According to the ACC report, ice users are more likely to demonstrate violent behaviour and aggression including domestic violence and sexual assaults.
"Crystal methylamphetamine also poses risks to frontline law enforcement and health care officers, as well as the family and friends of drug users or manufacturers," the report said.
Major Scott Warrington, who runs the Salvation Army's drug treatment centre in Fyshwick, has described treating ice patients as terrifying with some suffering from psychosis inside the facility.
"People on ice have a higher capacity to do something horrible like commit murder or carry out on some deep-seated resentment from their earlier family life," he said.
"This drug poses a serious harm to the individual but also to the community with an increasingly likelihood of violence in the family."
Ms Trevelyan said she was "absolutely supportive of family violence receiving all the support it deserved but we need to look at it as a whole issue".
The number of patients identifying methamphetamine as their primary drug at Mr Warrington's centre has increased to 23 per cent this year, with another 40 per cent admitting to using the drug as part of their normal intake.
In November, the centre reported a 155 per cent increase in Canberrans seeking treatment for methamphetamines addiction amid mental health problems and unpredictable violence.
According to the ACC report, organised crime groups are now mixing ice with other illicit drugs "in an attempt to increase addiction levels and maintain the consumer base".
Mr Warrington said mixing methamphetamine with other substances was not new although improvements in the purity of the drug had increased the risk.
"There is a lot more crystal methamphetamine available than there used to be when people would crush it up and mix in sugar or something sour so users didn't know it wasn't pure," he said.
"Now, people are paying a similar price but they are getting the drug in a much purer crystal or rock form, which means they take a stronger dose which could lead to psychosis."
Ms Trevelyan said people mixing crystal methamphetamine with drugs such as heroin make the task of health workers hospital staff more difficult.
"Somebody who has used methamphetamine and needs treatment in an emergency room cannot be talked down so staffs have to bring them down chemically, but when they are mixing drugs that can become very complicated," she said.

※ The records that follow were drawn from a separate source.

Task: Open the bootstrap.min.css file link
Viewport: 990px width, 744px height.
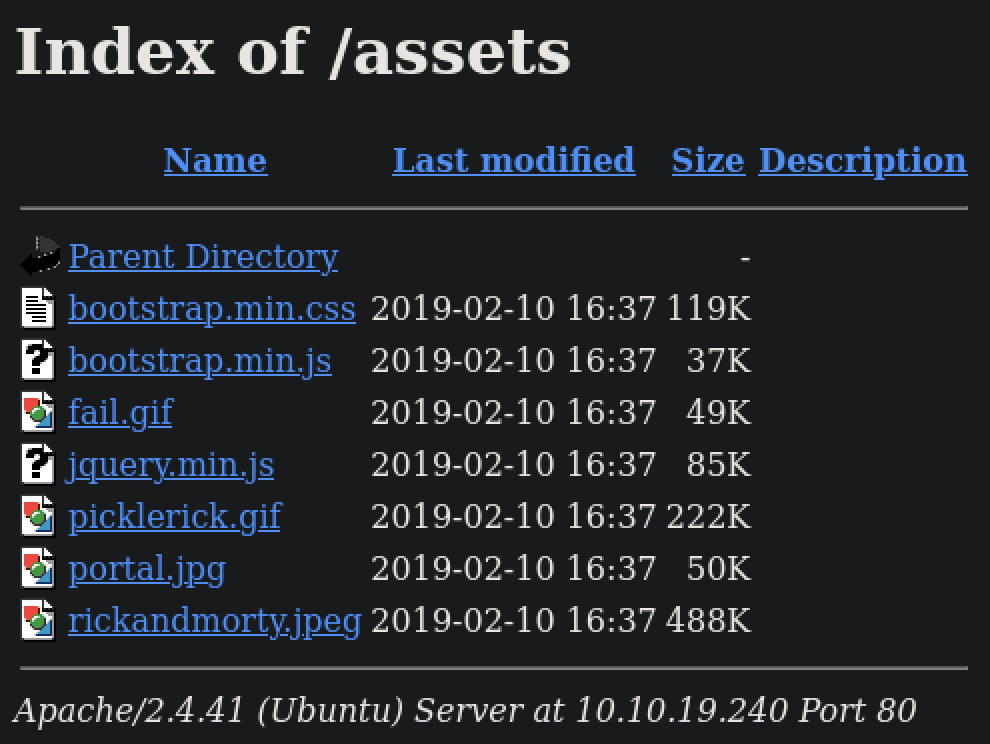Action: tap(212, 309)
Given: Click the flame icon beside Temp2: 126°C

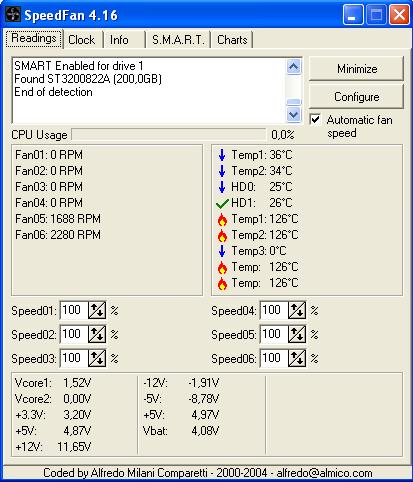Looking at the screenshot, I should (x=222, y=236).
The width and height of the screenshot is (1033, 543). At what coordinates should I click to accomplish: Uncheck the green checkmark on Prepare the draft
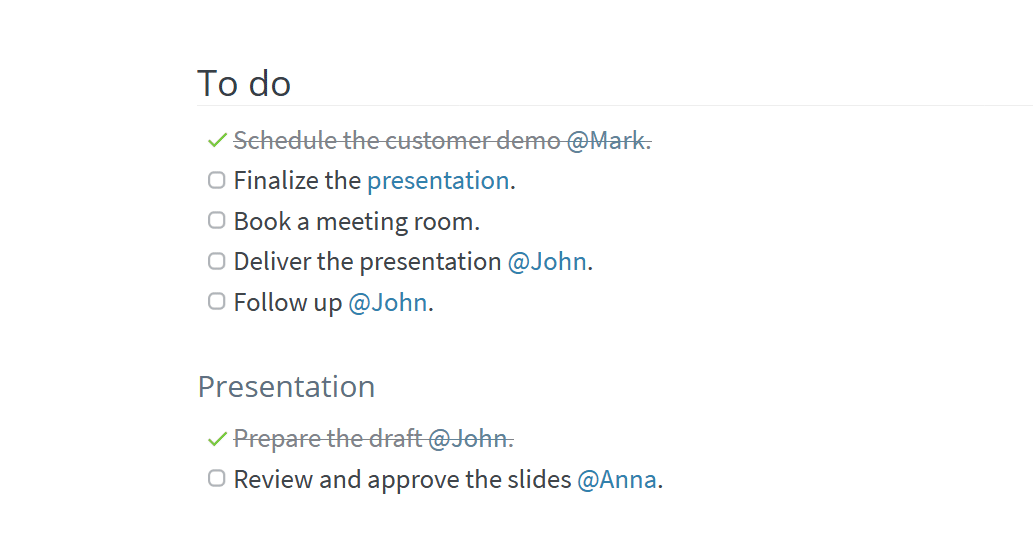(x=217, y=439)
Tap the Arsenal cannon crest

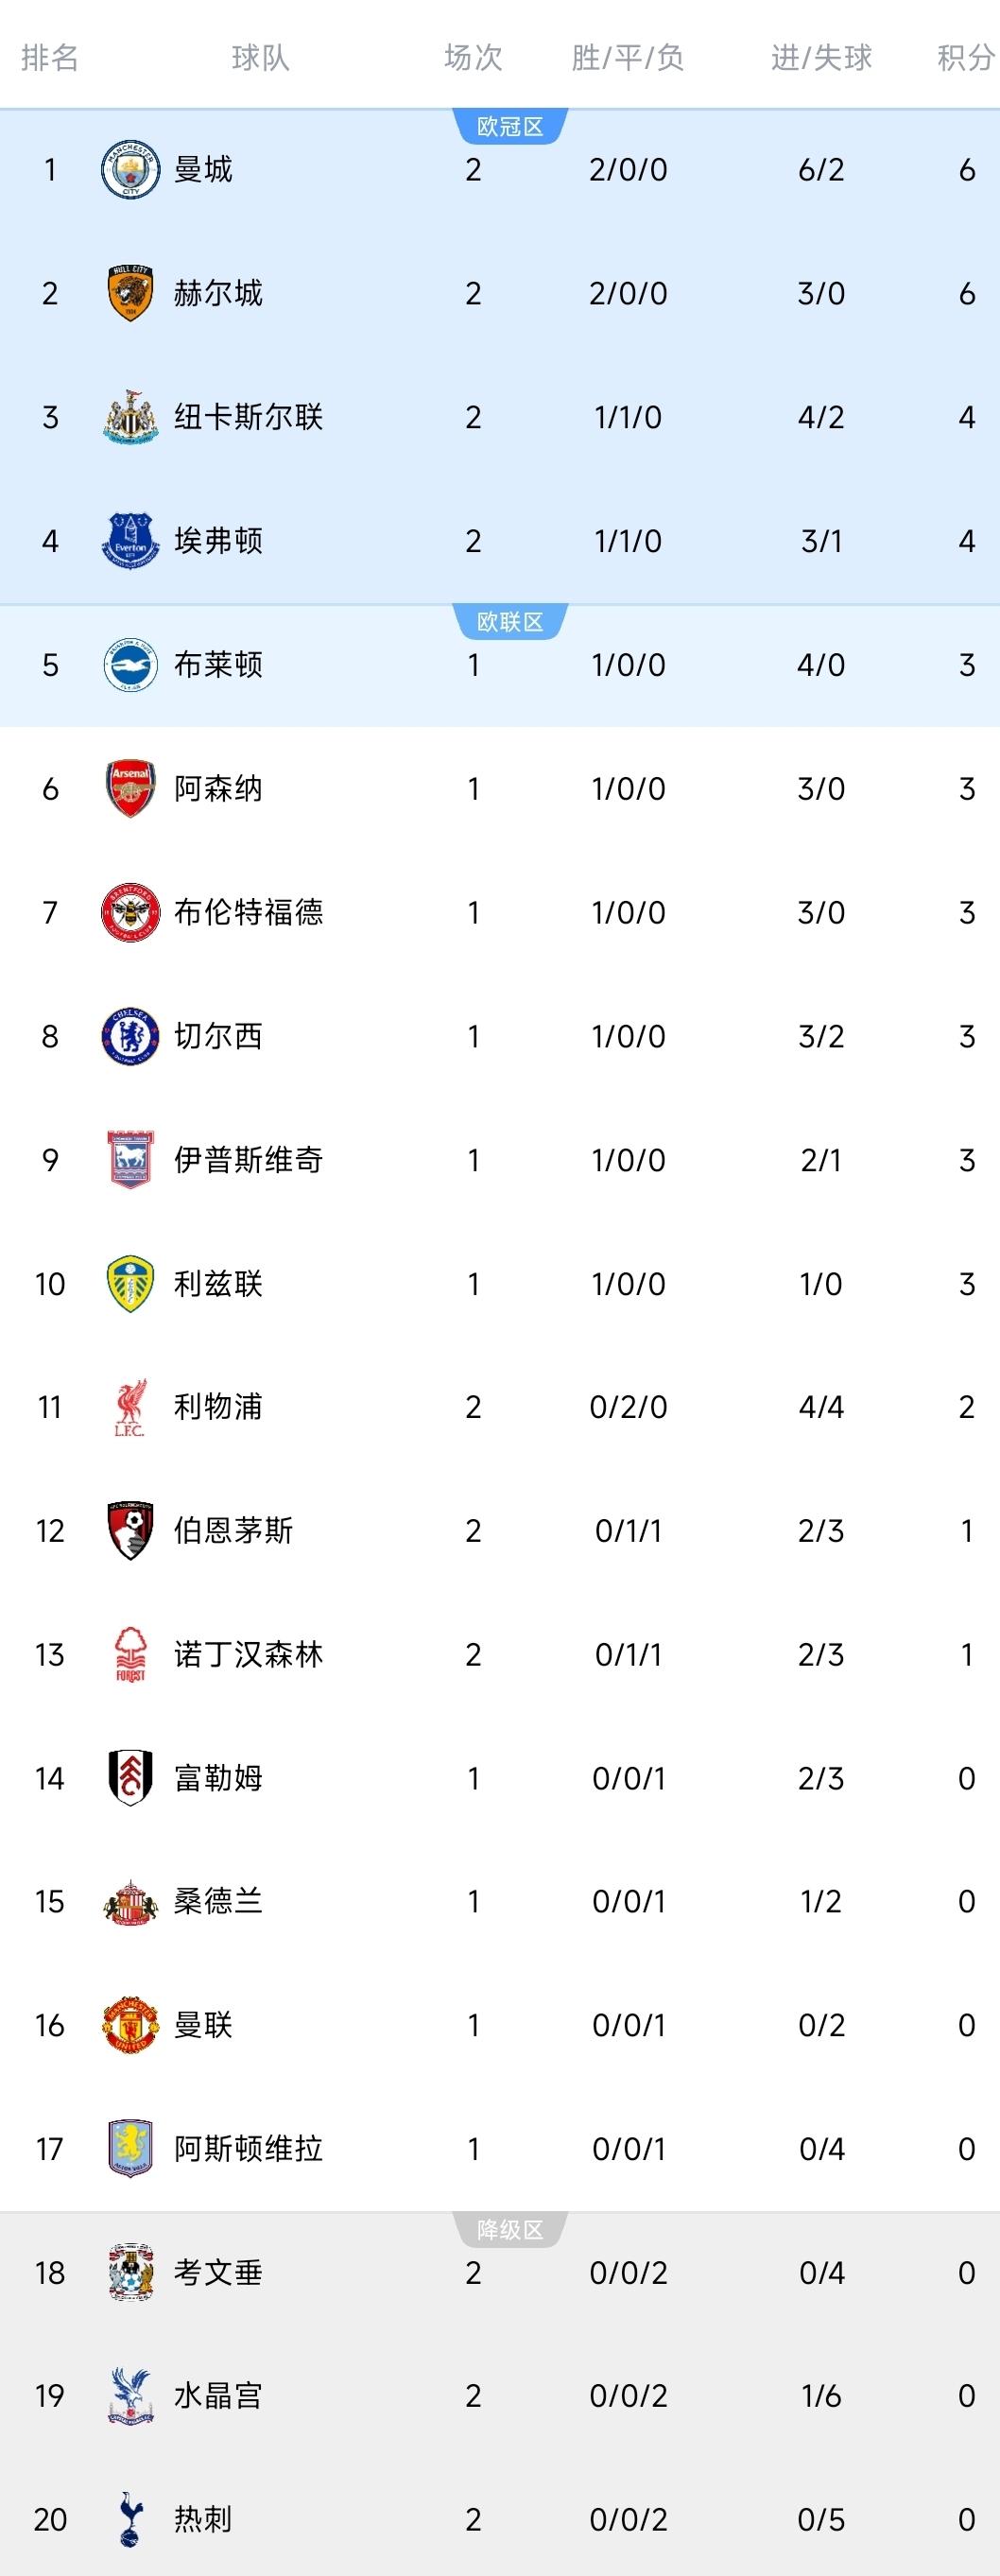tap(130, 788)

The ACC report found Australians were paying a premium price for the drug compared to prices in key foreign markets making Australia an attractive marketplace.
"We see that evidence in out jail system with people who have got themselves in trouble with the law and after searching for alternative methods of finding or affording the drug," Mr Warrington said.
Mr Keenan said ice posed a greater threat to Australian society than any other drug.
"In recent years we've seen the creep of ice use stretch across the nation, with individuals from all levels of society succumbing to its depravity," he said.
"Ice causes psychosis and long-term psychological issues, is linked to violent criminal attacks against innocent bystanders, road deaths, robberies and vicious assaults against frontline health or law enforcement responders."